If protein needs are not met, protein modules can be added to the diet and, in some cases, amino acid supplements may be used. For the purposes of healing, arginine and glutamine have been considered. Arginine has been touted for its role in protein synthesis and immune function support. Glutamine is a primary fuel for muscle tissues and may support anabolism.

Even fats have been explored for their effect on wound healing. Omega-3 fatty acids, found in fish and canola or flax seed oils, has been suggested. Some caution should be exercised in supplementation of these fats because of research that suggested weakening of wound strength in supplemented patients.

Enteral nutrition and parenteral nutrition may be used, if indicated by routine evidence of inability to meet needs with oral nutrition or significant impairment of the gastrointestinal tract that compromises the ability to consume and absorb nutrients enterally.

During deficiency:
–Micronutrients
•Vitamin A: 700-3000 IU
•Vitamin C: 60-200 mg/day
•Vitamin E: DRI
•Copper: 2 mg/25 mg supplemented zinc
•Iron: 20-30 mg/day
•Magnesium: DRI
•Selenium: 100-400 mcg/day
•Zinc: 25-50 elemental (up to 14 days)

While food is the best and safest source for nutrients, some micronutrients have been explored in cases of deficiency that can hamper wound healing. This slide shows some of the levels that have been explored and recommended. It is important to remember that caution should be taken in supplementing individual nutrients because of the potential for interactions, including competition. In the case of zinc, it is important to know that while adequate amounts are crucial for wound healing, excessive amounts can impair the same processes in wound healing. Therefore, it is recommended for only a short period of time.

Summary
•Review:
•Nutritional restoration and maintenance is a key factor in supporting wound healing
•Catabolic processes compromise lean tissues most
•Hormonal changes especially challenge glucose control in patients with diabetes
•Nutrient needs are increased
•

Better nutrition = better wound healing

During today’s discussion we discussed the interaction between nutrition and wound healing. Malnutrition of any kind at baseline will impair and delay the wound healing process. Wounds can lead to compromised nutritional status in particular ways.

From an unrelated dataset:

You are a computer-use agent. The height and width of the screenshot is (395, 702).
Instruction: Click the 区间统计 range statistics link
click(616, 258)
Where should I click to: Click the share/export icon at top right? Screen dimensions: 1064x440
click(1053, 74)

Unlike starvation or dieting, the acute phase or stress responses associated with wound healing more quickly depletes protein stores that are crucial to body functioning, including wound healing. As little as 10% loss of lean tissues puts a person at significant compromise and at 20% loss the body prioritizes survival over wound healing, significantly delaying the process. At 30% loss, wound healing is completely halted and at 40% loss a person experiences “nitrogen death” or inadequate protein stores to support life.

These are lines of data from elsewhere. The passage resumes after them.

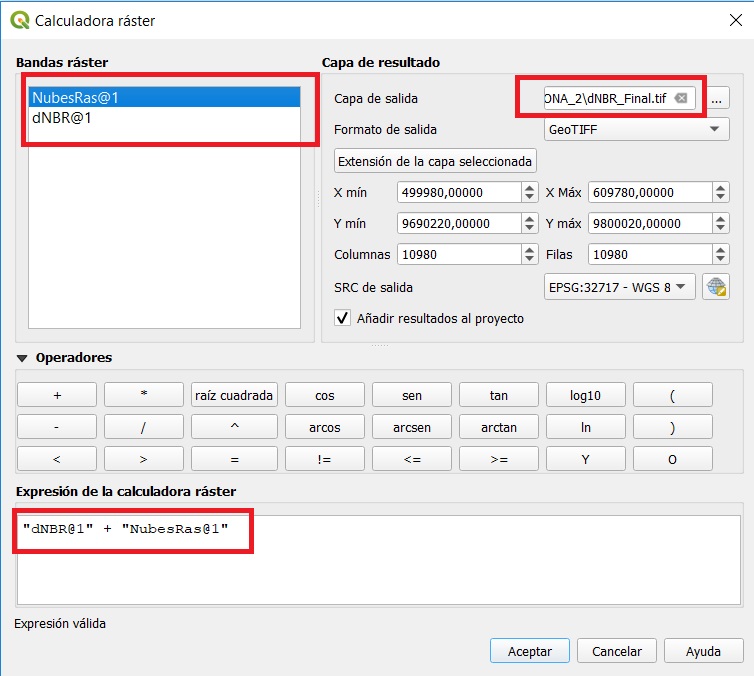Click the CRS selector globe icon

pos(715,287)
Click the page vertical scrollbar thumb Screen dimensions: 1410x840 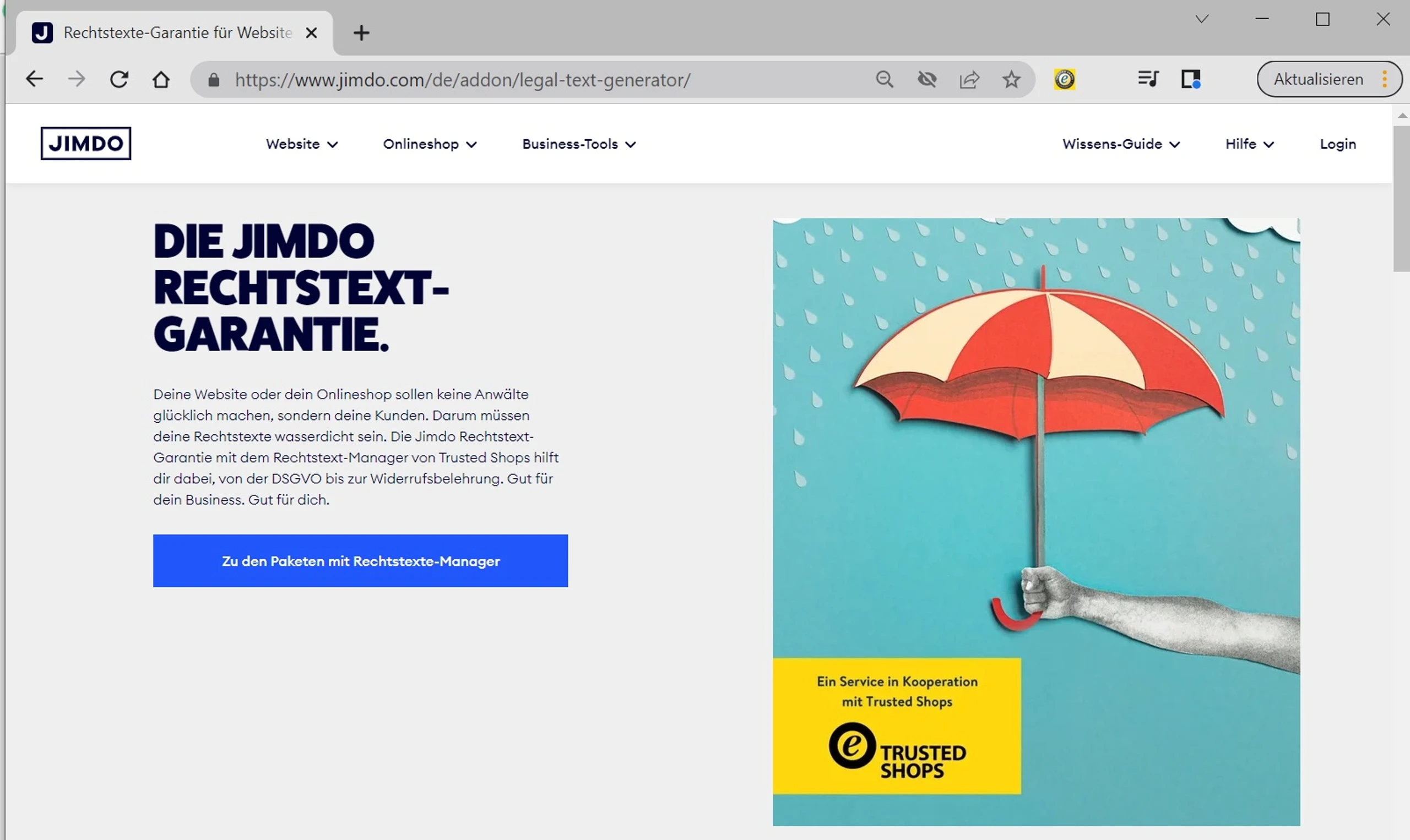1402,198
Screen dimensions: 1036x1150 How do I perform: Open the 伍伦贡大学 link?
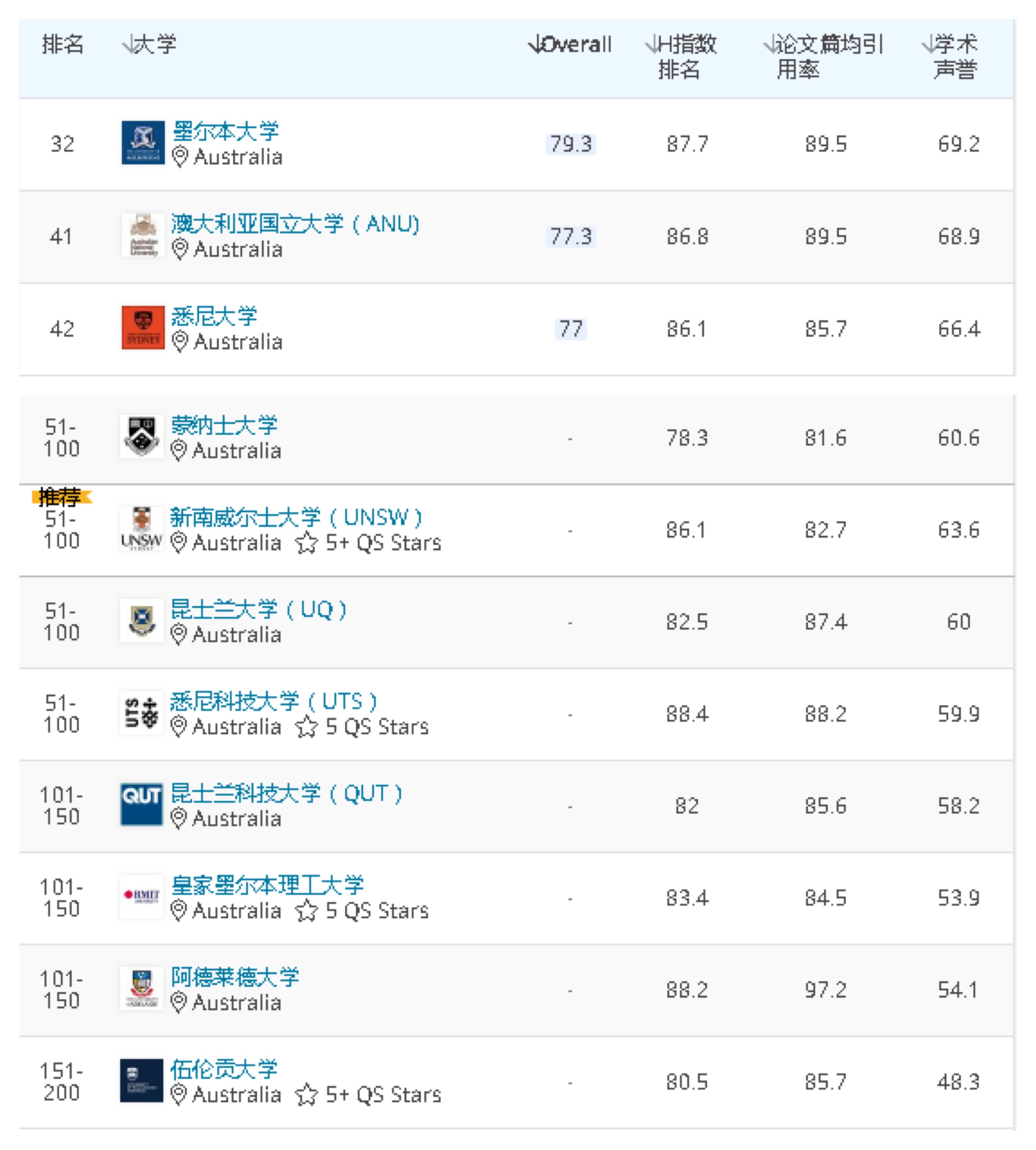coord(224,1070)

Catabolic hormones kick in and there is a decrease in anabolic hormones, such as sex hormones, growth hormone, and insulin. These changes can increase the challenges for glucose control in diabetic patients, making it even more crucial to implement dietary and other interventions.

We saw that wounds increase fluid, energy, protein, and micronutrient needs. These needs can be met through education about food-based sources of nutrients and supplemental nutrients.

Nutrition is one of the key factors in assuring adequate wound healing and reducing delays and complications. Therefore, both nutritional status and nutrient needs should be assessed and addressed in all patients with chronic and other wounds.